§ **Exercise aim**:
Copy out everything from the start of the data down to the line containing "Image resolution: width=1280", both included, without changing a character.

§ **Entries supplied**:
----

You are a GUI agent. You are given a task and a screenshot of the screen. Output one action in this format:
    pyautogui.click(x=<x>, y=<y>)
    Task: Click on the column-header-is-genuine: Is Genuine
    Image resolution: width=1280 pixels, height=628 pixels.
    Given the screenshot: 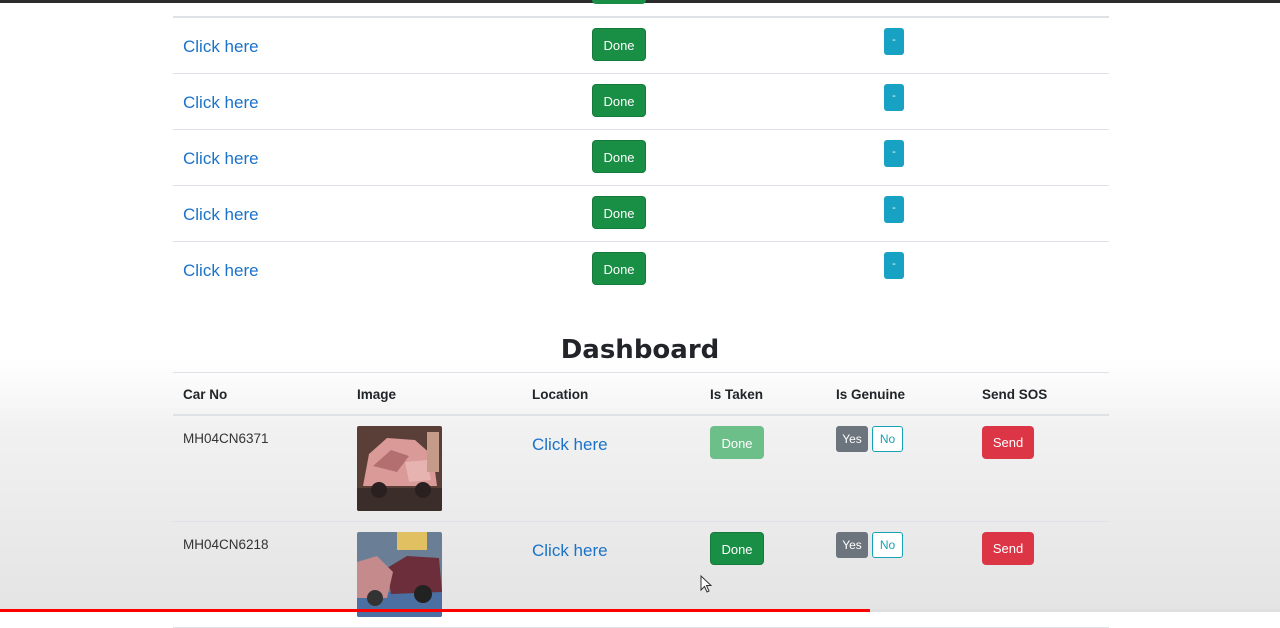 What is the action you would take?
    pyautogui.click(x=871, y=394)
    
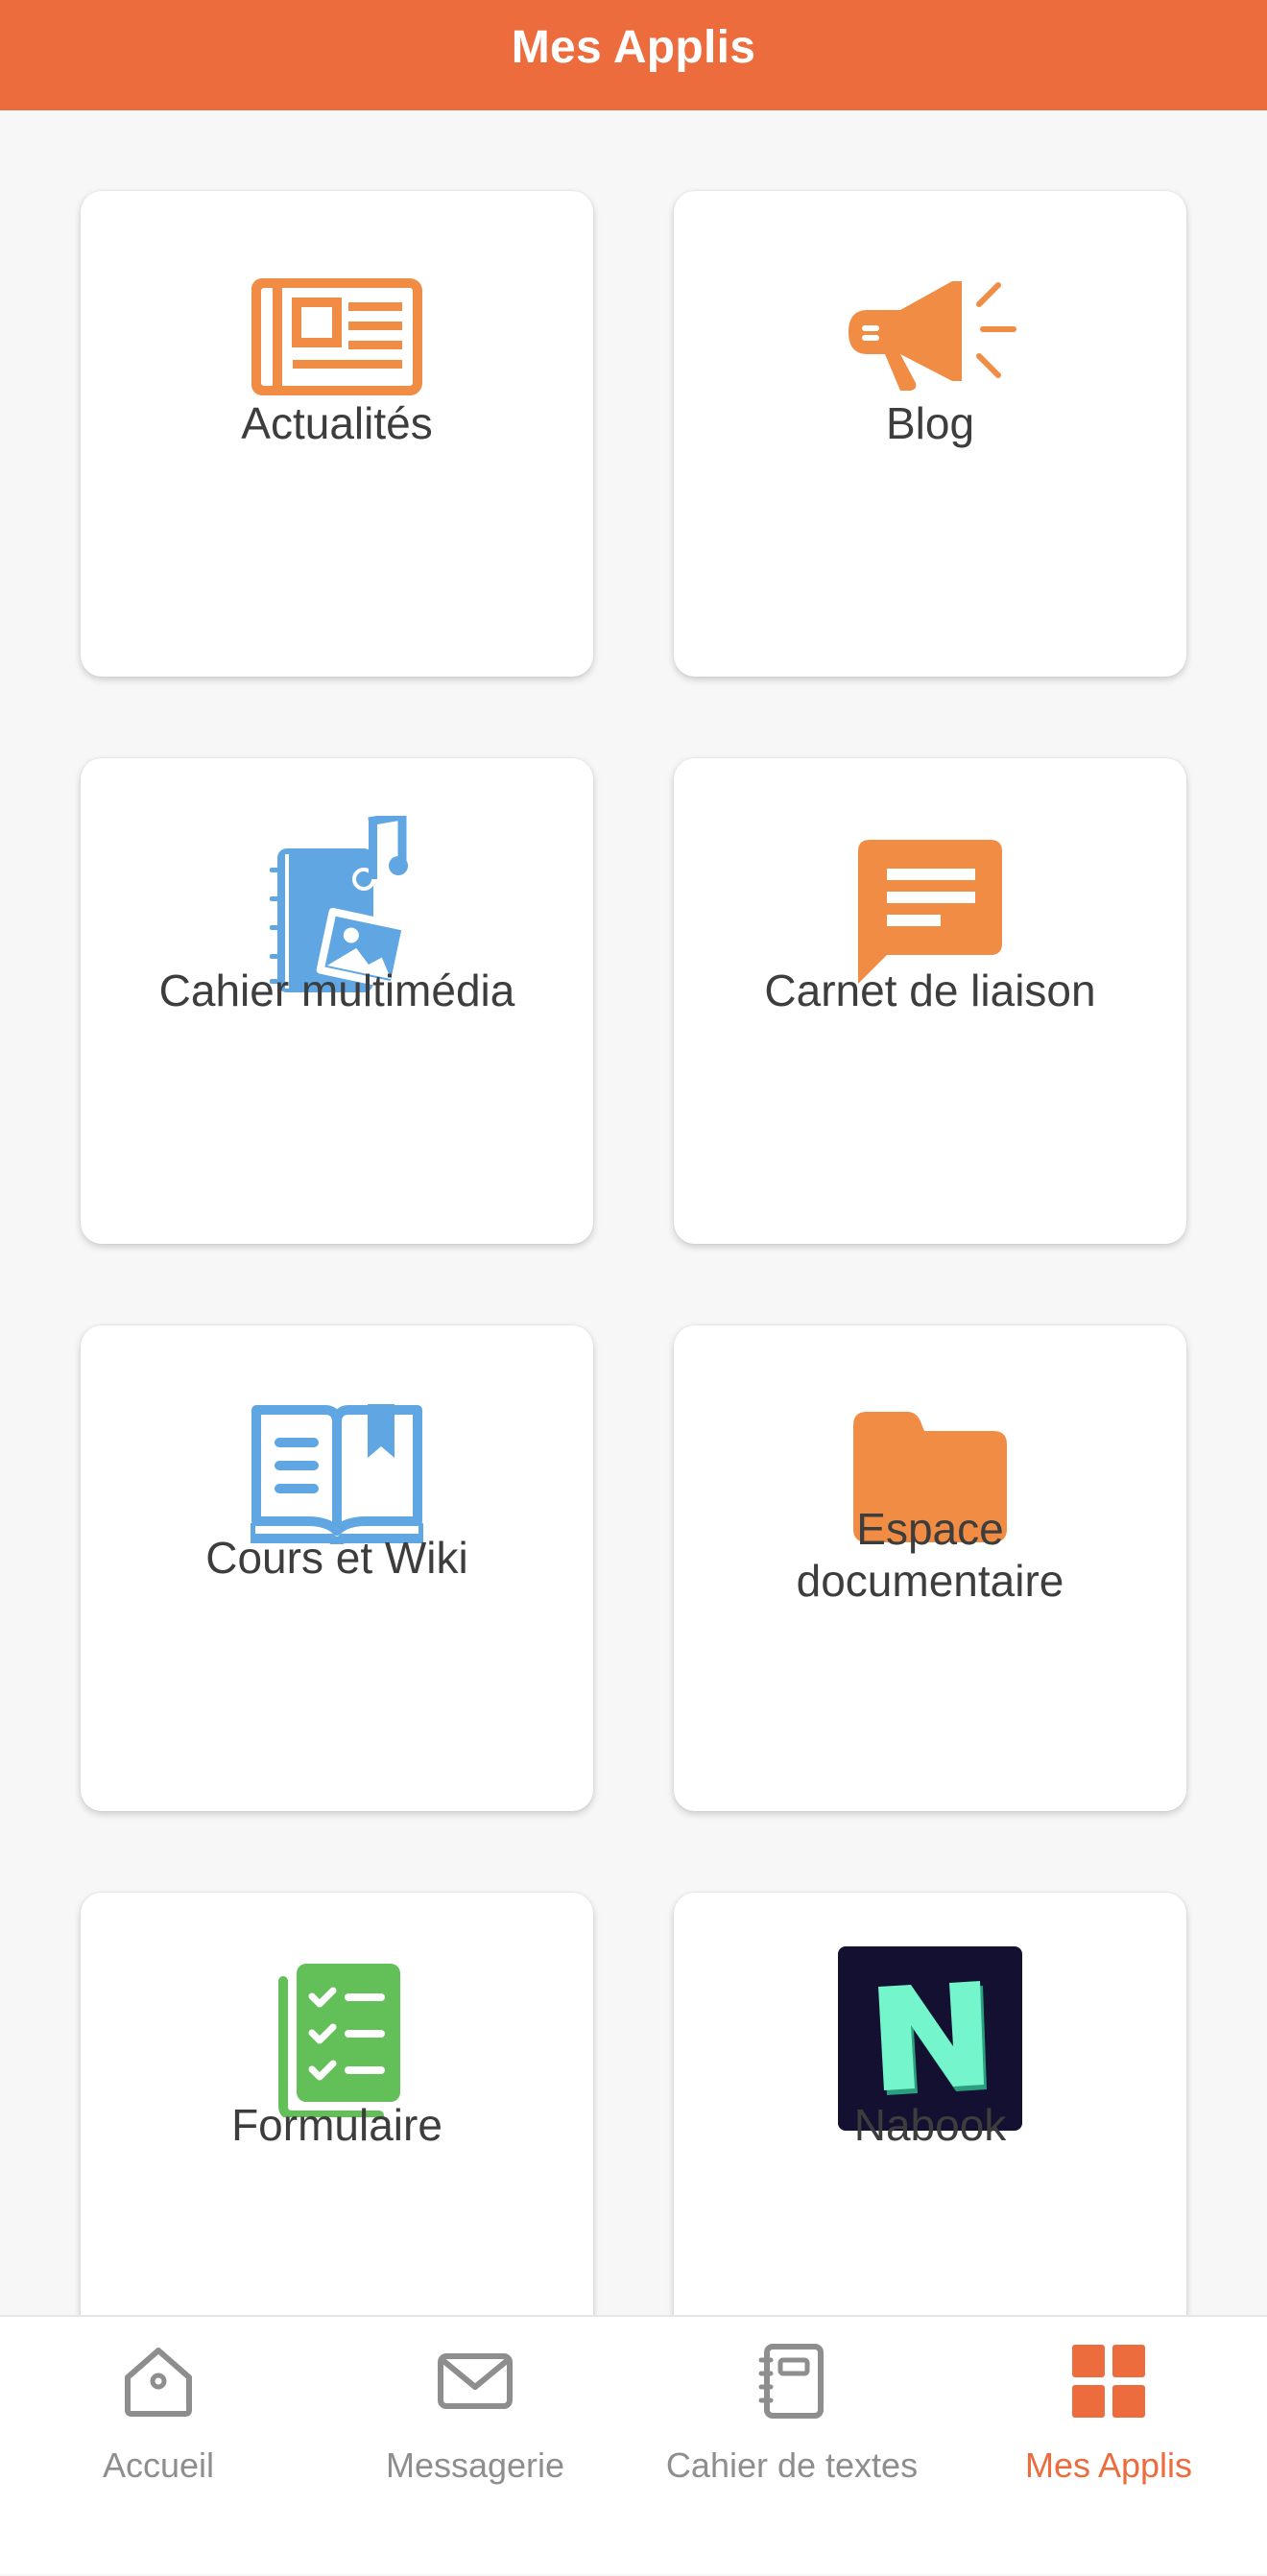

----

§ **Reply to the exercise**:
You are a GUI agent. You are given a task and a screenshot of the screen. Output one action in this format:
    pyautogui.click(x=<x>, y=<y>)
    Task: Click on the column-header-is-genuine: Is Genuine
    Image resolution: width=1280 pixels, height=628 pixels.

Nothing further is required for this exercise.